:: TASK TO CARRY OUT ::
Reproduce all of the following material verbatim, preserving every line, space, and character without alteration.

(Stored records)
┌──
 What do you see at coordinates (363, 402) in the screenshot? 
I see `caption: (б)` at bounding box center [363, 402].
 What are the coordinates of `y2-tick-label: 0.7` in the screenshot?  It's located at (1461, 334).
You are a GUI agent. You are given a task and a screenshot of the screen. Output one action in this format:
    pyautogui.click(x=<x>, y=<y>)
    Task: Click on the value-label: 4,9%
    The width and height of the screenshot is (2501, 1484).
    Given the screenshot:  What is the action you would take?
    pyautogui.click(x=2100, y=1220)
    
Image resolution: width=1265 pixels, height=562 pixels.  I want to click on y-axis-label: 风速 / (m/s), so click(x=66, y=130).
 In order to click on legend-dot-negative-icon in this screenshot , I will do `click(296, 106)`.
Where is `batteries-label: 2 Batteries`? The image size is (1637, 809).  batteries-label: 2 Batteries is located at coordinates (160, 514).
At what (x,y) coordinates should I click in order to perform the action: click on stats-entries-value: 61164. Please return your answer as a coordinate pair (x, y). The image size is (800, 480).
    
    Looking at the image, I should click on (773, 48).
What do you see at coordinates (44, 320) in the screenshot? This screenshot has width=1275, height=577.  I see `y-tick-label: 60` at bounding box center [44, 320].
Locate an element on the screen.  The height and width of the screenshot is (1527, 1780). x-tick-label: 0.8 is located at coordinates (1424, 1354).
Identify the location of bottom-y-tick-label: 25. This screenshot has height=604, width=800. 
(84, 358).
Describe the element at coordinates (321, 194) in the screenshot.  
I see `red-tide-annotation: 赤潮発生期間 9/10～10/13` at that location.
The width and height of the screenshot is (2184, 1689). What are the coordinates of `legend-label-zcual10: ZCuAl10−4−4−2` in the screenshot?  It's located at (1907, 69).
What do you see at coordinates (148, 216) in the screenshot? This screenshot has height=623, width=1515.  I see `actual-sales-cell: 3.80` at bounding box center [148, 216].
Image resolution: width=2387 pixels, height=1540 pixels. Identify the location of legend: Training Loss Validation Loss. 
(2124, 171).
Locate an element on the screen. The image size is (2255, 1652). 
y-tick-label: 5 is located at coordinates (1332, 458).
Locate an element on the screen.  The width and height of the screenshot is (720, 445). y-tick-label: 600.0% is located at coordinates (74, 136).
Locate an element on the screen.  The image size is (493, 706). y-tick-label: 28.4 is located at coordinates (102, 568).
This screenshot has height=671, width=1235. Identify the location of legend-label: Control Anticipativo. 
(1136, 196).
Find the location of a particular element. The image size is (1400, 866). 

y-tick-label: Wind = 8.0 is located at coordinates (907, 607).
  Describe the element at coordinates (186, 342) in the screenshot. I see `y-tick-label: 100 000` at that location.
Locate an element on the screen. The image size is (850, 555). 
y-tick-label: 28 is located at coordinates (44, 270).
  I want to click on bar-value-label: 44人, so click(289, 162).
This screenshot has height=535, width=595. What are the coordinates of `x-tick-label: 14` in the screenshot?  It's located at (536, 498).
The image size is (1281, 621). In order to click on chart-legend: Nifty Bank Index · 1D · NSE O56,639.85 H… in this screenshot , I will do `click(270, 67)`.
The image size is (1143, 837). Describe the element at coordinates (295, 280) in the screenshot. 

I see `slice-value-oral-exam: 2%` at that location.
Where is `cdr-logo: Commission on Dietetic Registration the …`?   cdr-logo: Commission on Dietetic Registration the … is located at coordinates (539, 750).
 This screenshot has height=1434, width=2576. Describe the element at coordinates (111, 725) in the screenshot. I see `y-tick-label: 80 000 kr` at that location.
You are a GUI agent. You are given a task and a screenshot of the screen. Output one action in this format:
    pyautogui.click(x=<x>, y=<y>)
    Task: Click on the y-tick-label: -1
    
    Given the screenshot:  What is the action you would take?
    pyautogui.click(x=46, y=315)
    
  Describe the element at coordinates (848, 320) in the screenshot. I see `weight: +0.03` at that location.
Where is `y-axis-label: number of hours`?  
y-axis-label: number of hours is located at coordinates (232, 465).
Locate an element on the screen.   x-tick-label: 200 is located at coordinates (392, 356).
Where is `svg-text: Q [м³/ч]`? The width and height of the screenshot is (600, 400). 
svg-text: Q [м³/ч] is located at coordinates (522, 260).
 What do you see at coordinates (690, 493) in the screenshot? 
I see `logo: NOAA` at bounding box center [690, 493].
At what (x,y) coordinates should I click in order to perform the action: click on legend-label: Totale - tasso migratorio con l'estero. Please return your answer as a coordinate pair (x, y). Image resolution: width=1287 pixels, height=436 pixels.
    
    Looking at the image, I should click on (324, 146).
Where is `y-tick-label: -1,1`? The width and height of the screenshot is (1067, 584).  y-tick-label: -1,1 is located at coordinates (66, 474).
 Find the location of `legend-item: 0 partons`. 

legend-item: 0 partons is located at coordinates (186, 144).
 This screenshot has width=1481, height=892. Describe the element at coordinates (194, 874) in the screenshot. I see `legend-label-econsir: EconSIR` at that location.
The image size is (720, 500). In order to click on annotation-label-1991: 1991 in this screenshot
└──
:: OUTPUT FOR THIS TASK ::
 What do you see at coordinates (363, 402) in the screenshot? 
I see `caption: (б)` at bounding box center [363, 402].
 What are the coordinates of `y2-tick-label: 0.7` in the screenshot?  It's located at (1461, 334).
You are a GUI agent. You are given a task and a screenshot of the screen. Output one action in this format:
    pyautogui.click(x=<x>, y=<y>)
    Task: Click on the value-label: 4,9%
    The width and height of the screenshot is (2501, 1484).
    Given the screenshot:  What is the action you would take?
    pyautogui.click(x=2100, y=1220)
    
Image resolution: width=1265 pixels, height=562 pixels.  I want to click on y-axis-label: 风速 / (m/s), so click(x=66, y=130).
 In order to click on legend-dot-negative-icon in this screenshot , I will do `click(296, 106)`.
Where is `batteries-label: 2 Batteries`? The image size is (1637, 809).  batteries-label: 2 Batteries is located at coordinates (160, 514).
At what (x,y) coordinates should I click in order to perform the action: click on stats-entries-value: 61164. Please return your answer as a coordinate pair (x, y). The image size is (800, 480).
    
    Looking at the image, I should click on (773, 48).
What do you see at coordinates (44, 320) in the screenshot? This screenshot has width=1275, height=577.  I see `y-tick-label: 60` at bounding box center [44, 320].
Locate an element on the screen.  The height and width of the screenshot is (1527, 1780). x-tick-label: 0.8 is located at coordinates (1424, 1354).
Identify the location of bottom-y-tick-label: 25. This screenshot has height=604, width=800. 
(84, 358).
Describe the element at coordinates (321, 194) in the screenshot.  
I see `red-tide-annotation: 赤潮発生期間 9/10～10/13` at that location.
The width and height of the screenshot is (2184, 1689). What are the coordinates of `legend-label-zcual10: ZCuAl10−4−4−2` in the screenshot?  It's located at (1907, 69).
What do you see at coordinates (148, 216) in the screenshot? This screenshot has height=623, width=1515.  I see `actual-sales-cell: 3.80` at bounding box center [148, 216].
Image resolution: width=2387 pixels, height=1540 pixels. Identify the location of legend: Training Loss Validation Loss. 
(2124, 171).
Locate an element on the screen. The image size is (2255, 1652). 
y-tick-label: 5 is located at coordinates (1332, 458).
Locate an element on the screen.  The width and height of the screenshot is (720, 445). y-tick-label: 600.0% is located at coordinates (74, 136).
Locate an element on the screen.  The image size is (493, 706). y-tick-label: 28.4 is located at coordinates (102, 568).
This screenshot has height=671, width=1235. Identify the location of legend-label: Control Anticipativo. 
(1136, 196).
Find the location of a particular element. The image size is (1400, 866). 

y-tick-label: Wind = 8.0 is located at coordinates (907, 607).
  Describe the element at coordinates (186, 342) in the screenshot. I see `y-tick-label: 100 000` at that location.
Locate an element on the screen. The image size is (850, 555). 
y-tick-label: 28 is located at coordinates (44, 270).
  I want to click on bar-value-label: 44人, so click(289, 162).
This screenshot has height=535, width=595. What are the coordinates of `x-tick-label: 14` in the screenshot?  It's located at (536, 498).
The image size is (1281, 621). In order to click on chart-legend: Nifty Bank Index · 1D · NSE O56,639.85 H… in this screenshot , I will do `click(270, 67)`.
The image size is (1143, 837). Describe the element at coordinates (295, 280) in the screenshot. 

I see `slice-value-oral-exam: 2%` at that location.
Where is `cdr-logo: Commission on Dietetic Registration the …`?   cdr-logo: Commission on Dietetic Registration the … is located at coordinates (539, 750).
 This screenshot has height=1434, width=2576. Describe the element at coordinates (111, 725) in the screenshot. I see `y-tick-label: 80 000 kr` at that location.
You are a GUI agent. You are given a task and a screenshot of the screen. Output one action in this format:
    pyautogui.click(x=<x>, y=<y>)
    Task: Click on the y-tick-label: -1
    
    Given the screenshot:  What is the action you would take?
    pyautogui.click(x=46, y=315)
    
  Describe the element at coordinates (848, 320) in the screenshot. I see `weight: +0.03` at that location.
Where is `y-axis-label: number of hours`?  
y-axis-label: number of hours is located at coordinates (232, 465).
Locate an element on the screen.   x-tick-label: 200 is located at coordinates (392, 356).
Where is `svg-text: Q [м³/ч]`? The width and height of the screenshot is (600, 400). 
svg-text: Q [м³/ч] is located at coordinates (522, 260).
 What do you see at coordinates (690, 493) in the screenshot? 
I see `logo: NOAA` at bounding box center [690, 493].
At what (x,y) coordinates should I click in order to perform the action: click on legend-label: Totale - tasso migratorio con l'estero. Please return your answer as a coordinate pair (x, y). Image resolution: width=1287 pixels, height=436 pixels.
    
    Looking at the image, I should click on (324, 146).
Where is `y-tick-label: -1,1`? The width and height of the screenshot is (1067, 584).  y-tick-label: -1,1 is located at coordinates (66, 474).
 Find the location of `legend-item: 0 partons`. 

legend-item: 0 partons is located at coordinates (186, 144).
 This screenshot has width=1481, height=892. Describe the element at coordinates (194, 874) in the screenshot. I see `legend-label-econsir: EconSIR` at that location.
The image size is (720, 500). In order to click on annotation-label-1991: 1991 in this screenshot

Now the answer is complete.